What you are asked to do | Retyped exactly and without pictures, the lines from the one with "You are a GUI" through the end of the listing must form the entire answer.
Data records START
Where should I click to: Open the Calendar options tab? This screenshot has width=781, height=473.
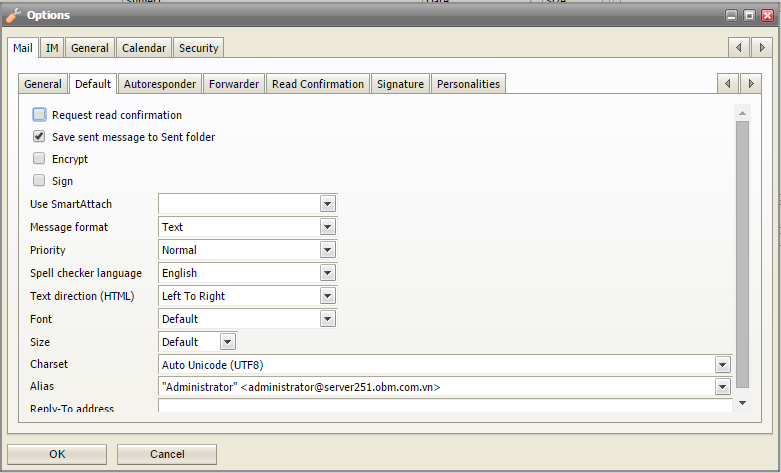tap(144, 48)
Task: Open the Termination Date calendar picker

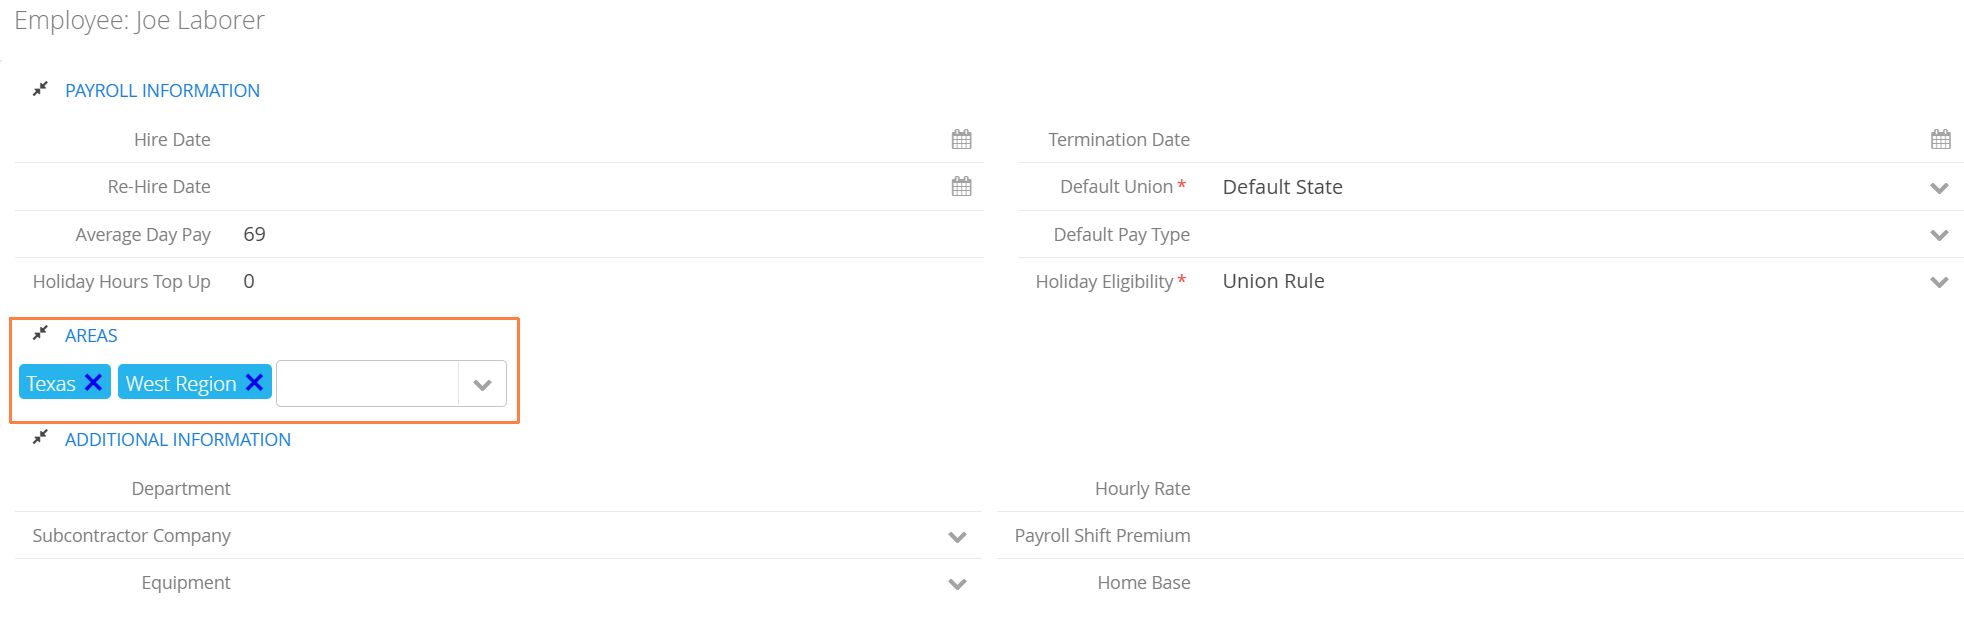Action: click(x=1940, y=139)
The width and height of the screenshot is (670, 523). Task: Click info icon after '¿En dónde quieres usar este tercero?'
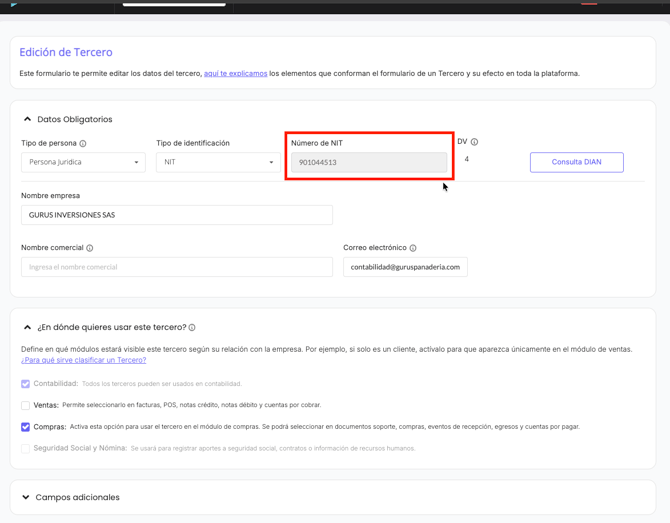pos(192,328)
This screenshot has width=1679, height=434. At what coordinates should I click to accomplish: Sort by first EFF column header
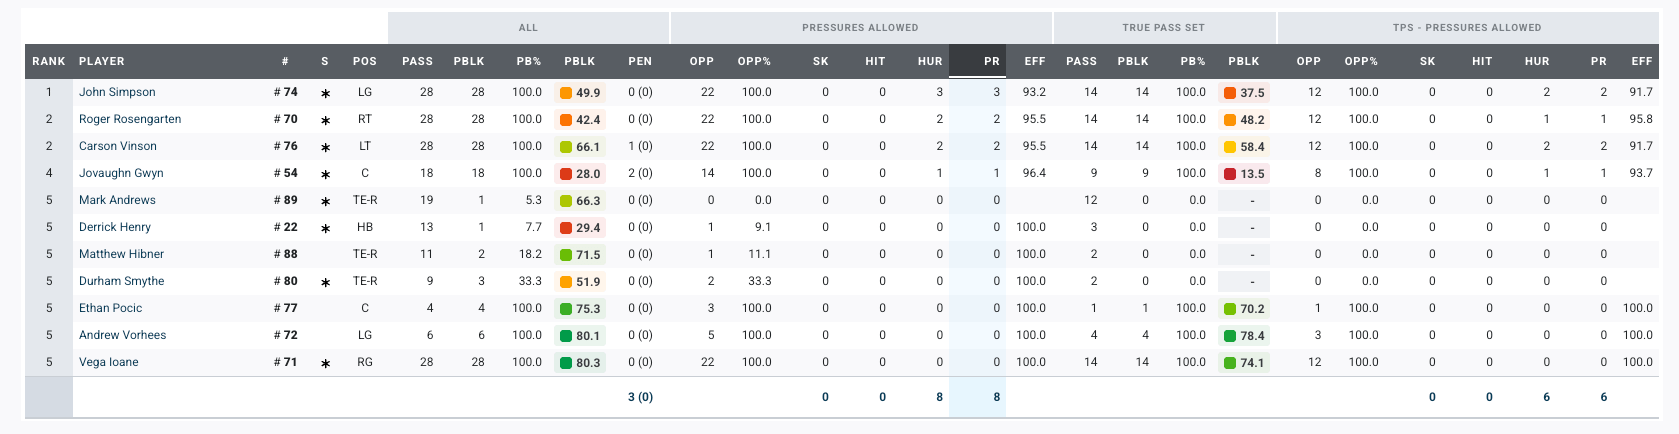coord(1034,61)
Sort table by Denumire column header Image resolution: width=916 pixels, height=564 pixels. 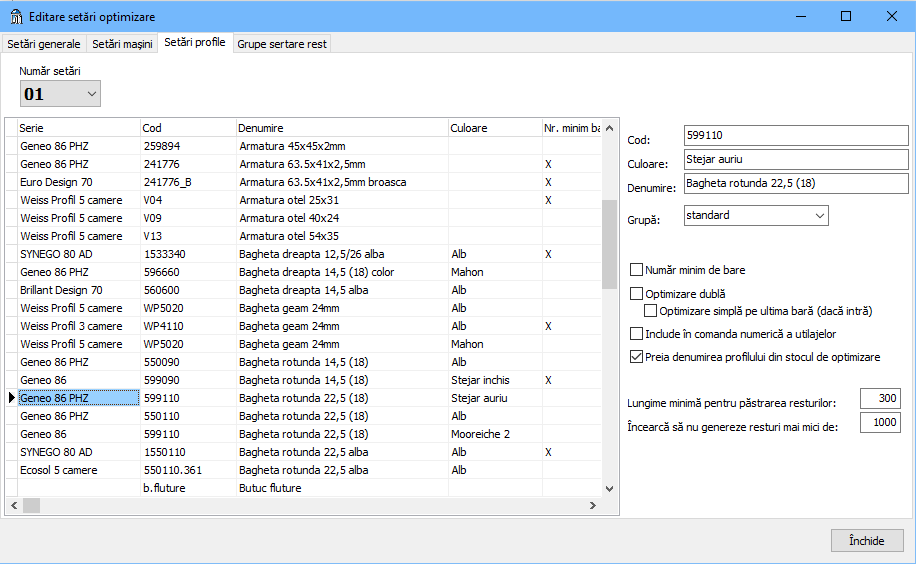pyautogui.click(x=342, y=128)
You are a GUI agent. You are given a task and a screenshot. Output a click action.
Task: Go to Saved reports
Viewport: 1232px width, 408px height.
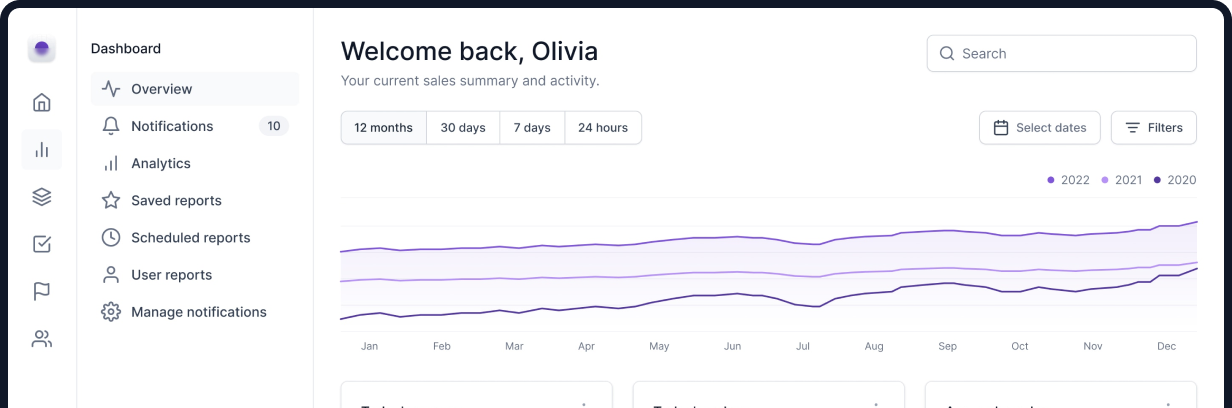(176, 201)
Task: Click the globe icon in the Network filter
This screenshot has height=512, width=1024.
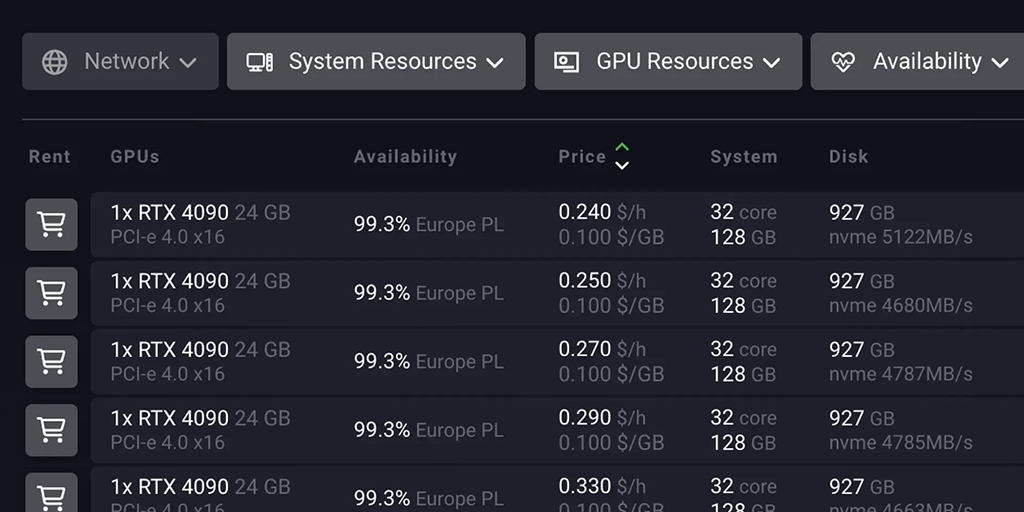Action: (x=55, y=62)
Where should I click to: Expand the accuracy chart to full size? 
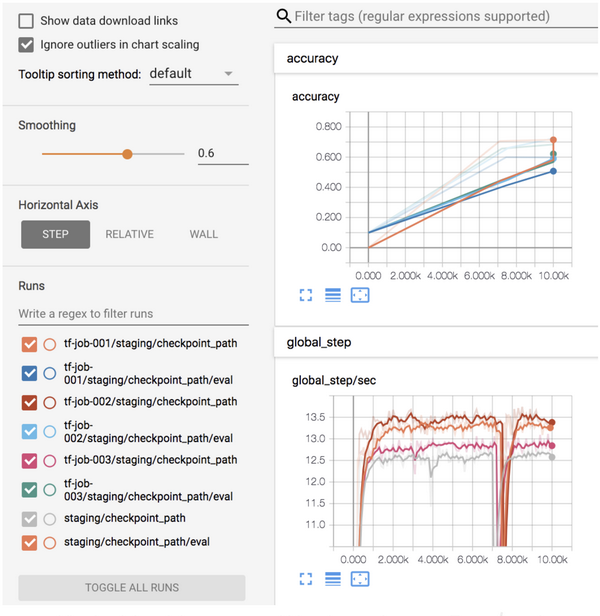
Data records END
Exercise response |
You are a GUI agent. You are given a task and a screenshot. Output a click action.
Task: Go to Saved reports
Viewport: 1232px width, 408px height.
(176, 201)
Task: Click the globe icon in the Network filter
This screenshot has height=512, width=1024.
Action: (x=55, y=62)
Where should I click to: Expand the accuracy chart to full size? 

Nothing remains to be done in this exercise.